Output the entries exactly as they appear, starting from the beginning of the entries and continuing through the line that contains "pos(656,256)".

▶ **RECORDS SUPPLIED**:
========================

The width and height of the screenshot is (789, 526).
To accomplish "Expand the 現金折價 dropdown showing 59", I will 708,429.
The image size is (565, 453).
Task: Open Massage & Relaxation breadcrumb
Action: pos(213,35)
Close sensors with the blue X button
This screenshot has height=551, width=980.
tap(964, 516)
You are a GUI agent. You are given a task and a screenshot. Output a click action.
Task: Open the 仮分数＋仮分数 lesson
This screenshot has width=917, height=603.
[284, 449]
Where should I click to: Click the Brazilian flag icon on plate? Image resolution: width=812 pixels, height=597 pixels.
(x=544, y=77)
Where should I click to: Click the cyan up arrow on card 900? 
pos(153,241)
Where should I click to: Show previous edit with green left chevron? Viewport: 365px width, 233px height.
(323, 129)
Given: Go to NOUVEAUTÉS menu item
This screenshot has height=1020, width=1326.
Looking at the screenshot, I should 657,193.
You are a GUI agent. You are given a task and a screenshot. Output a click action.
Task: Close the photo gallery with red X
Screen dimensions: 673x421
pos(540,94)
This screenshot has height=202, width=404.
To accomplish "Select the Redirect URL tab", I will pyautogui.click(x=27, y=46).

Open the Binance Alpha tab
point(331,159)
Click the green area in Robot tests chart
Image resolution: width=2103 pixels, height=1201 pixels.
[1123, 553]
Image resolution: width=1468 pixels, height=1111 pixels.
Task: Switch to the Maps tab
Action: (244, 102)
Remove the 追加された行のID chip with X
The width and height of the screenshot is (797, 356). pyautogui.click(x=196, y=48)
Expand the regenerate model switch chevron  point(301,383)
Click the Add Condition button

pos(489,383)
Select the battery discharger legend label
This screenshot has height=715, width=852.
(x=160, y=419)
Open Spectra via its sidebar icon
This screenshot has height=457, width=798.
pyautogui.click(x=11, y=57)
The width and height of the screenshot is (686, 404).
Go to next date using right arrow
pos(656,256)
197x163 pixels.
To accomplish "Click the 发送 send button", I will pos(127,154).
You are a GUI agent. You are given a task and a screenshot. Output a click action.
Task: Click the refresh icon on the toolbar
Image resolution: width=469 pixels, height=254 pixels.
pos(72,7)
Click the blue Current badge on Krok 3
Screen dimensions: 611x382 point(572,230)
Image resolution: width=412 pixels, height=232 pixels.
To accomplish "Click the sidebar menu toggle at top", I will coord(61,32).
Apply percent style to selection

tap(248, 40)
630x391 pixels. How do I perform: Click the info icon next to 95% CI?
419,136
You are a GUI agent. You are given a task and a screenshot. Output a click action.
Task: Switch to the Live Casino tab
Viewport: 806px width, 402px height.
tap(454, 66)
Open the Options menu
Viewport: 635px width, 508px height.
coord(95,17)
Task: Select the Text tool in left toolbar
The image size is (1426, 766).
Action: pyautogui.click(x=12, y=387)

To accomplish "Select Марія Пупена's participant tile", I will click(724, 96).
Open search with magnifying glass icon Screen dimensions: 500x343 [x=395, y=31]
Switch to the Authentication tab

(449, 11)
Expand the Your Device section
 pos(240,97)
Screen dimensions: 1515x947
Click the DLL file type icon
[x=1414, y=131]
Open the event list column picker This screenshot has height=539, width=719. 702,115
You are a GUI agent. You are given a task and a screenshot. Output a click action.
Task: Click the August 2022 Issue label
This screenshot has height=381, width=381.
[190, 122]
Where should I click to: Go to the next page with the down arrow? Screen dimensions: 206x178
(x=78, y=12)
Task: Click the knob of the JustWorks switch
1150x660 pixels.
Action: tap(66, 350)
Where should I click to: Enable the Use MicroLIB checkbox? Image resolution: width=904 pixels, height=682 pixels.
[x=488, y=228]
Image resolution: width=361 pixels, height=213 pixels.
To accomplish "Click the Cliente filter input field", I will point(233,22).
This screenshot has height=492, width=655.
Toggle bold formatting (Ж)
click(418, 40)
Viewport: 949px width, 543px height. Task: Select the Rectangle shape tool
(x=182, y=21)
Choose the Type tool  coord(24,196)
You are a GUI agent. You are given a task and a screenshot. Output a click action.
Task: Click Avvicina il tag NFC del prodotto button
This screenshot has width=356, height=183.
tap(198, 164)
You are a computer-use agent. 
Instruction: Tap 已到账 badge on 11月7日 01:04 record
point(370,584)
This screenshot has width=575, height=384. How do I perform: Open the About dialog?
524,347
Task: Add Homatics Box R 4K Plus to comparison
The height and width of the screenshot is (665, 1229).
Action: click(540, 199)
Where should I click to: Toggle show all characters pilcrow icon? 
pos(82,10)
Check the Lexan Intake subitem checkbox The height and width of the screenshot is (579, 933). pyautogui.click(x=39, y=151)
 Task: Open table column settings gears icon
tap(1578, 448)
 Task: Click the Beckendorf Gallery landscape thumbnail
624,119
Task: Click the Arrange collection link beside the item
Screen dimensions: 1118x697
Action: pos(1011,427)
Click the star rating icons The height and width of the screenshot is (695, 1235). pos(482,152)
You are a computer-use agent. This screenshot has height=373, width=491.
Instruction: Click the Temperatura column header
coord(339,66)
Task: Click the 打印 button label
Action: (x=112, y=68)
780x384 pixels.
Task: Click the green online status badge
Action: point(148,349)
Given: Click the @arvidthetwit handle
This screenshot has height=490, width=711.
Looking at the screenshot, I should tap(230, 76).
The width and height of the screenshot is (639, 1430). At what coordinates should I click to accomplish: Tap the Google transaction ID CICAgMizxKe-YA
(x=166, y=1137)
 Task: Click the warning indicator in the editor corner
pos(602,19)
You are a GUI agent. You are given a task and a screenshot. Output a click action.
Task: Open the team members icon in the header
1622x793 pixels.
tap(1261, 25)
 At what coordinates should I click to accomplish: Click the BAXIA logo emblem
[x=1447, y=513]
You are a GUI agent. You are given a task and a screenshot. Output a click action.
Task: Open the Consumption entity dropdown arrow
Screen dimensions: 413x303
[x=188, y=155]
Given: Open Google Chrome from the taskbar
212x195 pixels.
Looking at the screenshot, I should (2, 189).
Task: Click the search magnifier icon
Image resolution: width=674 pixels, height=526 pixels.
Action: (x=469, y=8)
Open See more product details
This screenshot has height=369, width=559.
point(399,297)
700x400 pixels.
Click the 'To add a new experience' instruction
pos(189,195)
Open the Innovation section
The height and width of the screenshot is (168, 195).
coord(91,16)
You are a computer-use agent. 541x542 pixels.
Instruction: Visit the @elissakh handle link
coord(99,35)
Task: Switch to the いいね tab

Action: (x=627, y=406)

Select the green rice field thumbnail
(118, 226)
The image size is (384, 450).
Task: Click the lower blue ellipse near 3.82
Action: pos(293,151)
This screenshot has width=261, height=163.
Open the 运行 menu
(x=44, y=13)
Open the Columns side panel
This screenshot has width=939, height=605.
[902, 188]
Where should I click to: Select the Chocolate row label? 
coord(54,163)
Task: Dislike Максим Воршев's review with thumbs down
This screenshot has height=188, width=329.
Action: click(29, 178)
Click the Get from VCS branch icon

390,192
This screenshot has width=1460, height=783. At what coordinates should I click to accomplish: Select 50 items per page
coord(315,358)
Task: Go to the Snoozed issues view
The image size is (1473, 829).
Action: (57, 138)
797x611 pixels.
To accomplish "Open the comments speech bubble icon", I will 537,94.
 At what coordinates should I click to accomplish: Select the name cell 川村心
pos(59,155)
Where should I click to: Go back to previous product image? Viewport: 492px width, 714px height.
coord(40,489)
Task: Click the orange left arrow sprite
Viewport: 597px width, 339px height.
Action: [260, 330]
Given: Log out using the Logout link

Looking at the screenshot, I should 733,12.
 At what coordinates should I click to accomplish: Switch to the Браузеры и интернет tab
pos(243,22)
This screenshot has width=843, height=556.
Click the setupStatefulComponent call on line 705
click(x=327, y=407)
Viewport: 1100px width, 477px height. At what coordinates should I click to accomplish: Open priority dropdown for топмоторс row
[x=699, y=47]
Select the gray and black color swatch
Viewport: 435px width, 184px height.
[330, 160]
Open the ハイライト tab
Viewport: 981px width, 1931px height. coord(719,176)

========================

▶ **RESPONSE**:
The width and height of the screenshot is (789, 526).
To accomplish "Expand the 現金折價 dropdown showing 59", I will 708,429.
The image size is (565, 453).
Task: Open Massage & Relaxation breadcrumb
Action: pos(213,35)
Close sensors with the blue X button
This screenshot has height=551, width=980.
tap(964, 516)
You are a GUI agent. You are given a task and a screenshot. Output a click action.
Task: Open the 仮分数＋仮分数 lesson
This screenshot has width=917, height=603.
[284, 449]
Where should I click to: Click the Brazilian flag icon on plate? Image resolution: width=812 pixels, height=597 pixels.
(x=544, y=77)
Where should I click to: Click the cyan up arrow on card 900? 
pos(153,241)
Where should I click to: Show previous edit with green left chevron? Viewport: 365px width, 233px height.
(323, 129)
Given: Go to NOUVEAUTÉS menu item
This screenshot has height=1020, width=1326.
Looking at the screenshot, I should 657,193.
You are a GUI agent. You are given a task and a screenshot. Output a click action.
Task: Close the photo gallery with red X
Screen dimensions: 673x421
pos(540,94)
This screenshot has height=202, width=404.
To accomplish "Select the Redirect URL tab", I will pyautogui.click(x=27, y=46).

Open the Binance Alpha tab
point(331,159)
Click the green area in Robot tests chart
Image resolution: width=2103 pixels, height=1201 pixels.
[1123, 553]
Image resolution: width=1468 pixels, height=1111 pixels.
Task: Switch to the Maps tab
Action: (244, 102)
Remove the 追加された行のID chip with X
The width and height of the screenshot is (797, 356). pyautogui.click(x=196, y=48)
Expand the regenerate model switch chevron  point(301,383)
Click the Add Condition button

pos(489,383)
Select the battery discharger legend label
This screenshot has height=715, width=852.
(x=160, y=419)
Open Spectra via its sidebar icon
This screenshot has height=457, width=798.
pyautogui.click(x=11, y=57)
The width and height of the screenshot is (686, 404).
Go to next date using right arrow
pos(656,256)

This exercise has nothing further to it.